Mara Holdings Also Raises $1 Billion for Bitcoin Acquisitions
MicroStrategy is certainly not the only company prioritizing stocking up on Bitcoin. Mara Holdings completed a $1 billion issuance of zero-coupon convertible senior notes due March 1 of 2030, to boost its Bitcoin acquisitions and address debt obligations. Issued under Rule 144A of the Securities Act of 1933, these notes feature a conversion price much higher than the company’s recent stock value and can be redeemed under favorable conditions starting in 2028.
About $199 million of the proceeds will be allocated to repurchasing $212 million of convertible notes due in 2026. The remaining funds will support Bitcoin purchases, strategic investments, and operational growth.
The move is very similar to MicroStrategy’s recent $2.6 billion note issuance for Bitcoin acquisitions. It also proves that both MicroStrategy and MARA Holdings are confident in Bitcoin’s potential to reach $100,000.
Mara’s notes carry an initial conversion price of $25.91 per share, representing a 42.5% premium over the average trading price before the offering. This ambitious financing strategy aligns with CEO Fred Thiel’s optimism about the industry’s growth under a Trump administration, which he believes will create a much more favorable environment for Bitcoin mining.

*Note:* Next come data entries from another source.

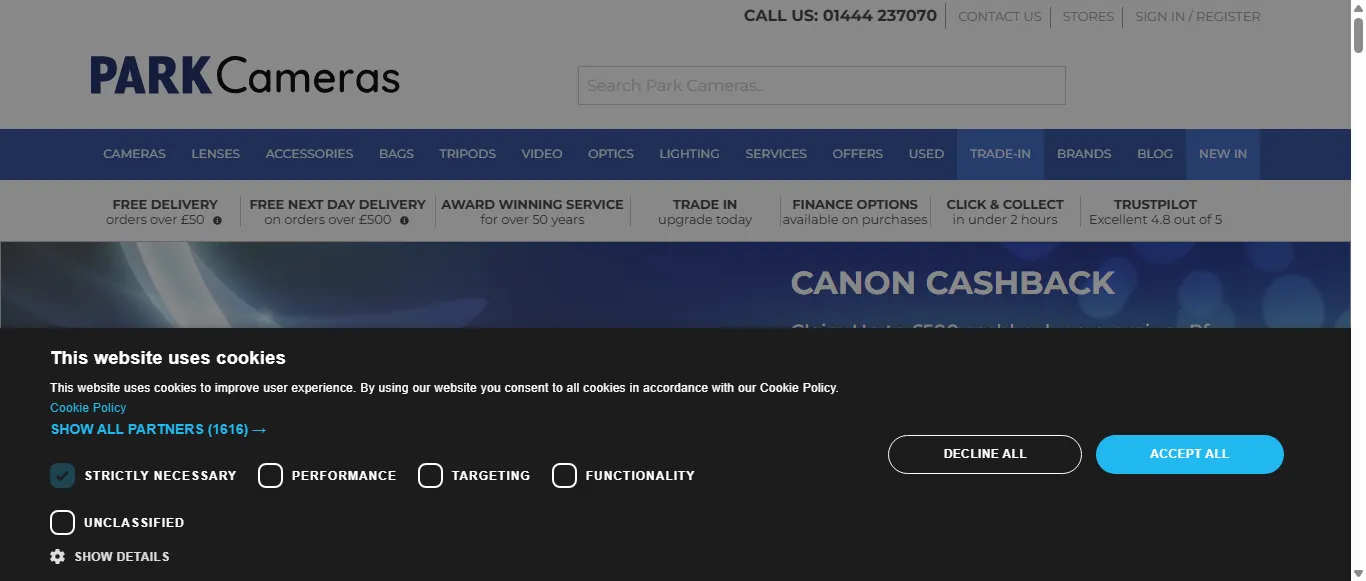The height and width of the screenshot is (581, 1366).
Task: Go to the Trade-In tab
Action: coord(1000,154)
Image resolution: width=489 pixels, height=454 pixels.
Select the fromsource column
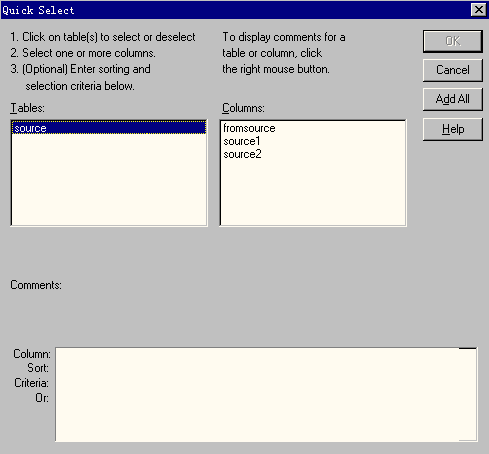(249, 128)
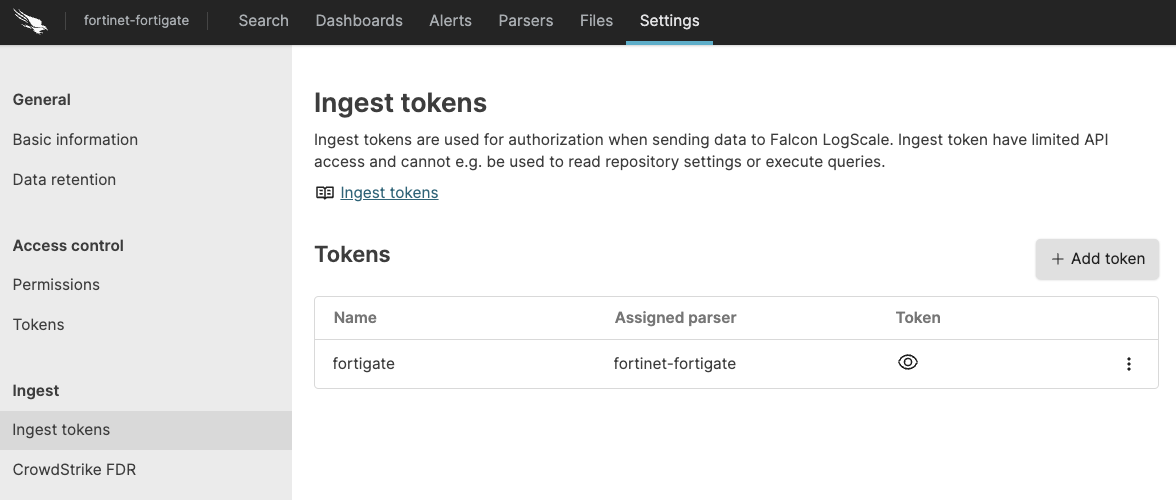Click the fortinet-fortigate repository name
The image size is (1176, 500).
[136, 21]
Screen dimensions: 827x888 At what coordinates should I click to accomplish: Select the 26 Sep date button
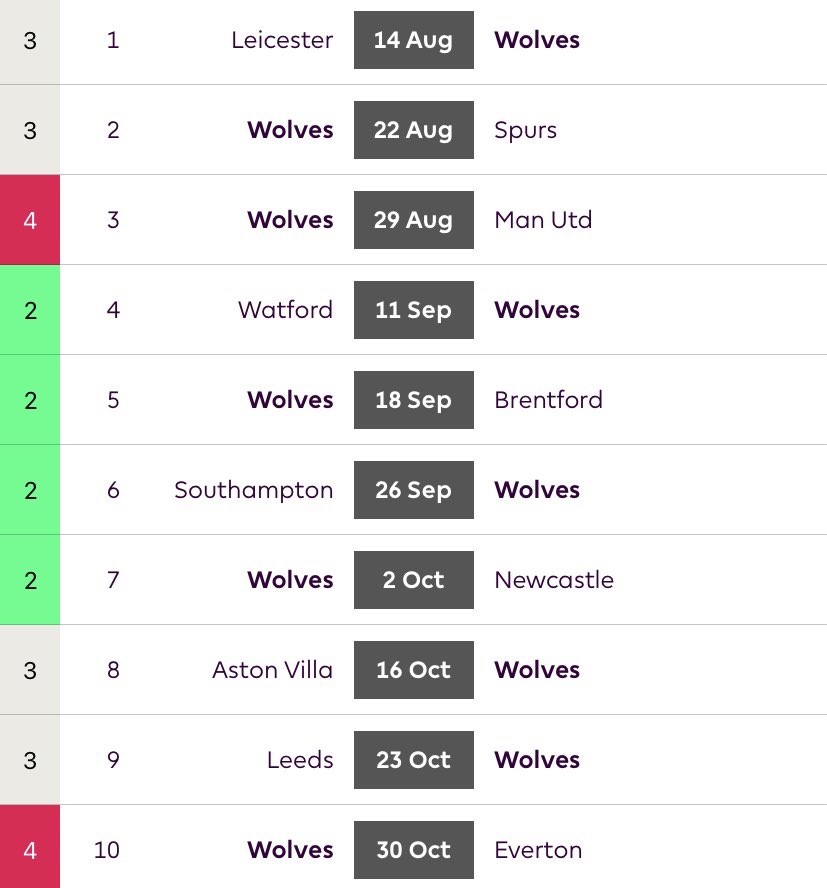point(414,490)
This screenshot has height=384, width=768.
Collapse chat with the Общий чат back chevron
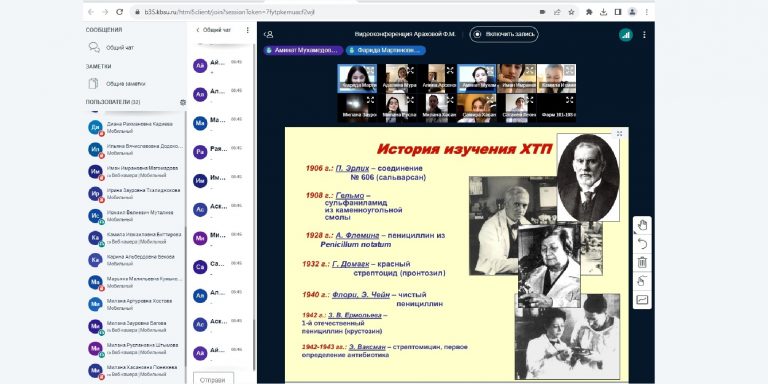pos(198,30)
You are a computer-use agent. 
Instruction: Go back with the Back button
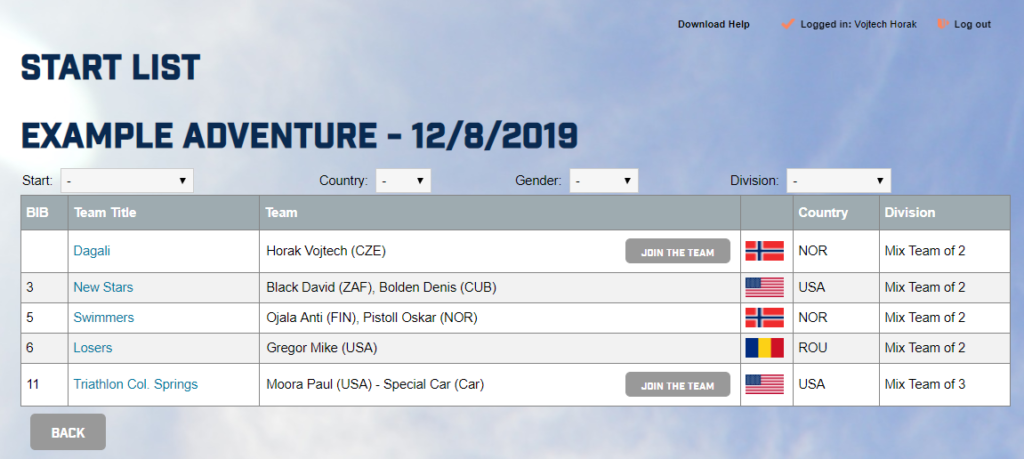pyautogui.click(x=68, y=432)
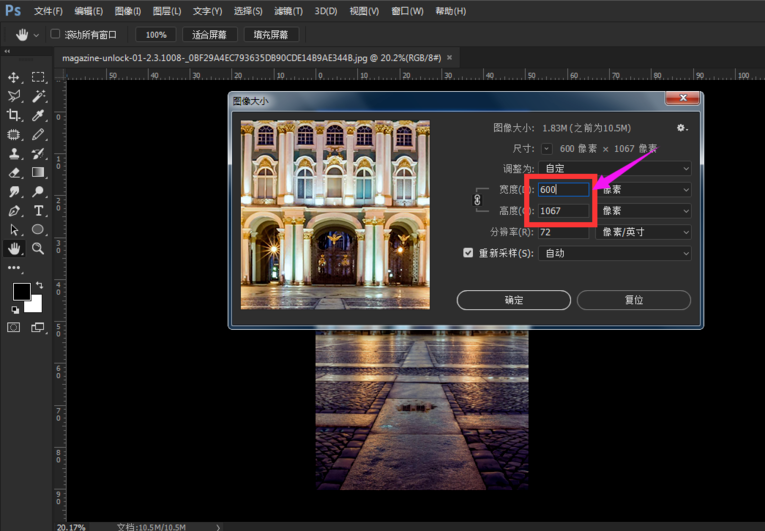Open the 图像(I) menu
This screenshot has height=531, width=765.
tap(128, 11)
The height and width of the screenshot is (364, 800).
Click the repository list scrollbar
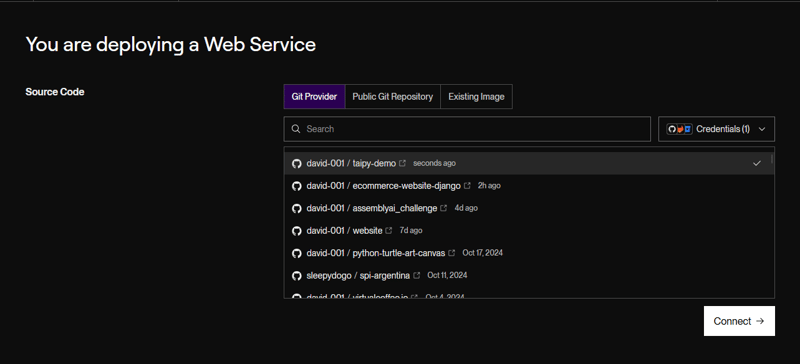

Despite these plans, Mara’s Q3 earnings report that was released on Nov. 12 fell short of expectations, and showed a $0.34 per share loss. It also triggered a 9.1% dip in after-hours trading. While revenue increased 34.5% year-over-year to $131.6 million, it still missed the analysts’ forecast of $148.1 million. However, on Nov. 11, Mara’s stock surged by 30% as Bitcoin approached $90,000, which contributed to a 10% year-to-date increase in the company’s share price.
This financial momentum, coupled with the company’s aggressive Bitcoin acquisition strategy proves that MARA Holdings is making it a top priority to capitalize on the crypto’s bullish trajectory.
Controversy Erupts Over Coinbase’s wBTC Delisting
Tensions in the crypto industry are rising after BiT Global accused Coinbase of delisting Wrapped Bitcoin (wBTC) to promote its own Bitcoin wrapper, Coinbase Wrapped BTC (cbBTC). According to BiT Global, Coinbase’s decision is an attempt to eliminate competition and boost cbBTC’s market presence.
Coinbase, however, denied these allegations, and stated that the delisting decision was made after a routine review of wBTC’s compliance with its listing standards. The exchange announced on Nov. 19 that trading for wBTC will be suspended starting Dec. 19 of 2024.
A Coinbase spokesperson also clarified that each asset is reviewed independently and that the decision was unrelated to cbBTC. Coinbase only facilitates wBTC trades through limit orders. Bitcoin wrappers like wBTC and cbBTC represent Bitcoin on other blockchain networks, allowing for interoperability and expanded use cases.
BiT Global criticized Coinbase’s move, and claimed it deprives investors of the freedom to choose between Bitcoin wrappers. The controversy followed BitGo’s August decision to grant BiT Global partial control of the multisignature wallet backing wBTC. Unfortunately, this move drew a lot of scrutiny because of concerns about Justin Sun’s involvement.
wBTC TVL (Source: DefiLlama)
Despite the delisting, wBTC is still the dominant Bitcoin wrapper, with over $14 billion in total value locked (TVL), according to DefiLlama. In contrast, Coinbase’s cbBTC that was launched on Sept. 12, amassed about $1.5 billion in TVL, according to CoinMarketCap.